_Task set:_
A. Please set down the Yesmoke text word for word, from "New York, in" up to and including "to Big Tobacco.".
B. Pick up the Yesmoke text after its final sentence and keep writing it.

_Document text:_
::::
Yesmoke did not appear in court to defend itself from this absurd charge.

Why did the U.S. Customs Bureau leave unanswered for almost five years the import requests that have always accompanied the packs? Moreover, the City of New York is asking for the payment of duties from a handy, easy-to-reach subject, Yesmoke, while the importers are, in fact, the people to whom the goods are addressed.

So, according the news articles that refer to the blitz conducted by “several agencies, including the Bureau of Alcohol, Tobacco and Firearms, postal inspectors, customs agents, state and federal tax agents and investigators”, Yesmoke has set another record: its “smuggled cigarettes” were not unloaded at night on isolated beaches, but always shipped on regular airlines, with all the documents in order and they were always delivered by the U.S. Post Office…

Like the slot machines of Las Vegas

In 2004, Philip Morris tried to make points all over the place. The colossus gave a virtuous show of its influence on the U.S. public apparatus making the “City of New York” enter the field. The city is a versatile no smoking “hospital ship”, that when necessary, can be transformed into a powerful battleship for Big Tobacco. All in contrast with the behavior of the U.S. Post office and the U.S. Customs, not so acquiescent to the demands of the colossus and to those of NYC lawyers.

New York, in fact, over a year ago prohibited all forms of cigarette shipments by mail in the State, in open contrast with the Federal laws that also govern the Mail Service and Customs. Cigarettes continued to reach their customers without interruptions in compliance with United States laws of that guarantee, in the home of the free market, the freedom of the interstate circulation of goods.

This most recent attack joins the other highly expensive first class lawsuits initiated against Yesmoke by Philip Morris. One of these, after shifting the property of the Yesmoke.com domain to the colossus, may lead to a sentence to pay 548 million dollars in compensation to Big Tobacco.

Bleeding by legal expenses

Adam Smith (1723-1790) was the great Scottish Philosopher and Economist

Adam Smith (1723-1790) was the great Scottish Philosopher and Economist

With these lawsuits and others that are on their way, the tobacco giant is trying to defeat its adversary using the classic method of “bleeding to death by legal expenses”.

To show that Yesmoke is extraneous to the charges, whatever these are, the company, in any case, would have to be present in court and defend itself with a host of lawyers. If one does not appear in court one is automatically condemned.
::::
Collected data
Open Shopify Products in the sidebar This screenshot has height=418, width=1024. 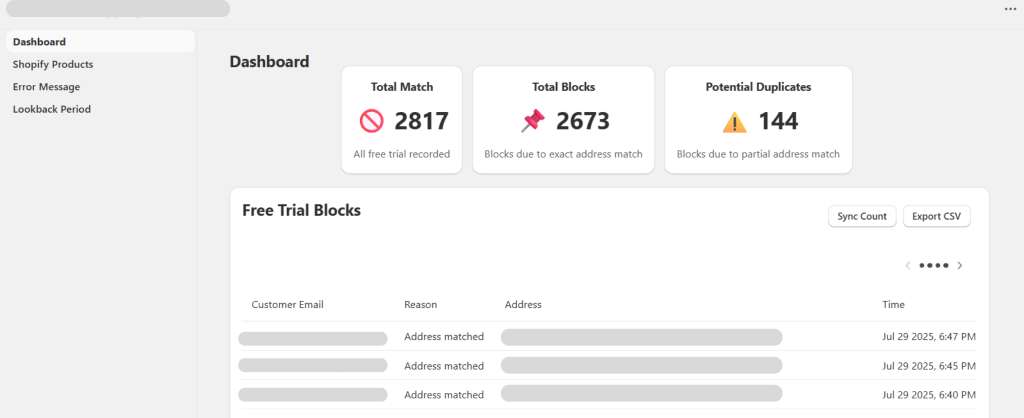pyautogui.click(x=53, y=64)
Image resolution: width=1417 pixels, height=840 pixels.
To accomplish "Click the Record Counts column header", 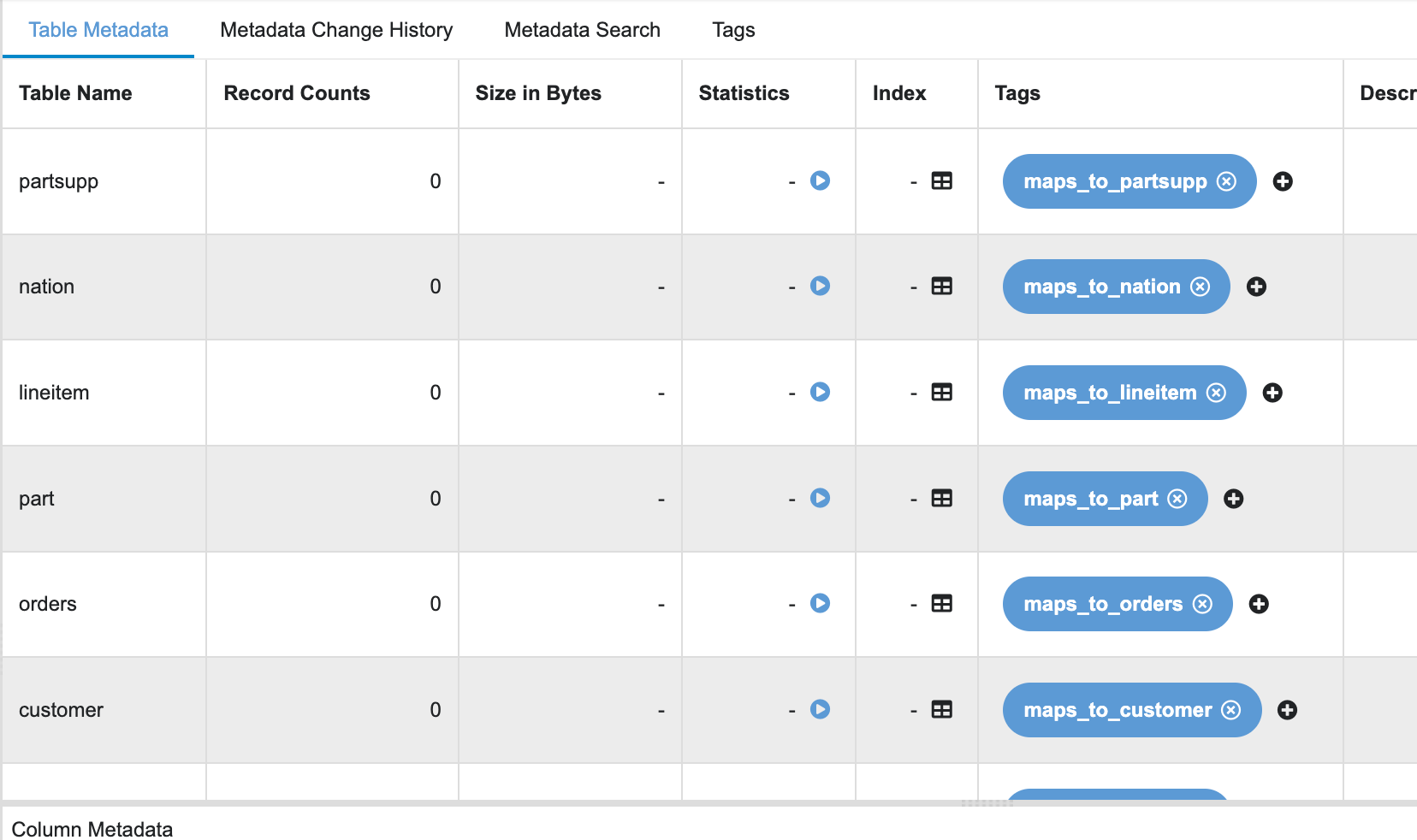I will (297, 93).
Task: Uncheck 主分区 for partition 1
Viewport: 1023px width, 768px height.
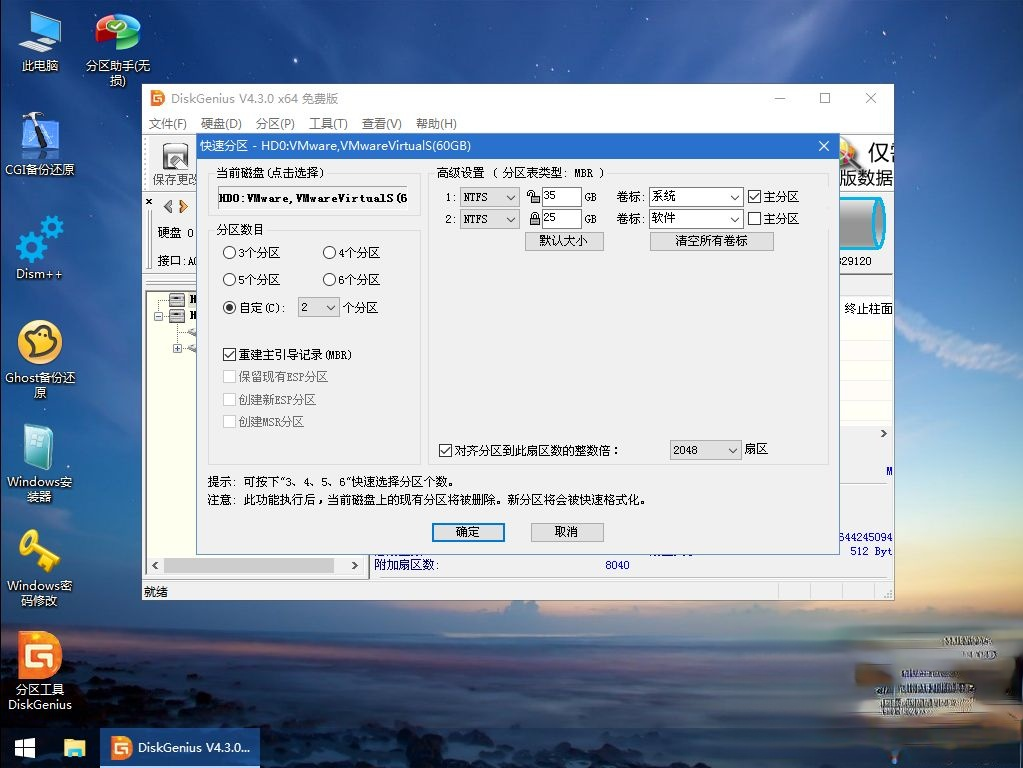Action: click(753, 196)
::::
_Solved problems:_
A.
New York, in fact, over a year ago prohibited all forms of cigarette shipments by mail in the State, in open contrast with the Federal laws that also govern the Mail Service and Customs. Cigarettes continued to reach their customers without interruptions in compliance with United States laws of that guarantee, in the home of the free market, the freedom of the interstate circulation of goods.

This most recent attack joins the other highly expensive first class lawsuits initiated against Yesmoke by Philip Morris. One of these, after shifting the property of the Yesmoke.com domain to the colossus, may lead to a sentence to pay 548 million dollars in compensation to Big Tobacco.

B.
That is how they are trying to knock out a Swiss company and all its workers, because it did not present itself at the opening of this new (and very expensive) game: The RICO (Racketeer Influenced and Corrupted Organization Act) that covers an infinity of charges.

Fortunately the Big Tobacco battleship has nothing to do with the US Navy, and Philip Morris is a common trader. But it is a powerful trader that tramples over the rights of American citizens, responding negatively to all requests, coming from authorities to disclose its product recipes, and selling cigarettes which, though they are a food product by law, do not report on the packet any information on the ingredients, the more or less cancer-inducing additives, the expiration date or the real place of manufacture.

The free market, in every sense

Justice should be applied with rigor and impartiality; it is not a party game, with its rules, its reassuring boundaries and its certainties. Justice calls for profound reflection, a basic ingredient for those who have respect for the rights of citizens at heart. Because, sooner or later, in a democratic country like the United States, it is the citizens who issue the final judgment.

While Yesmoke continues to repeat that: the application of customs duties on products acquired by mail, without any surcharge or penalization would be the reasonable solution in everyonès interest, Big Tobacco seems to be doing everything it can to confirm the positive function that Adam Smith attributed to smugglers: that of opening a breach for the free market.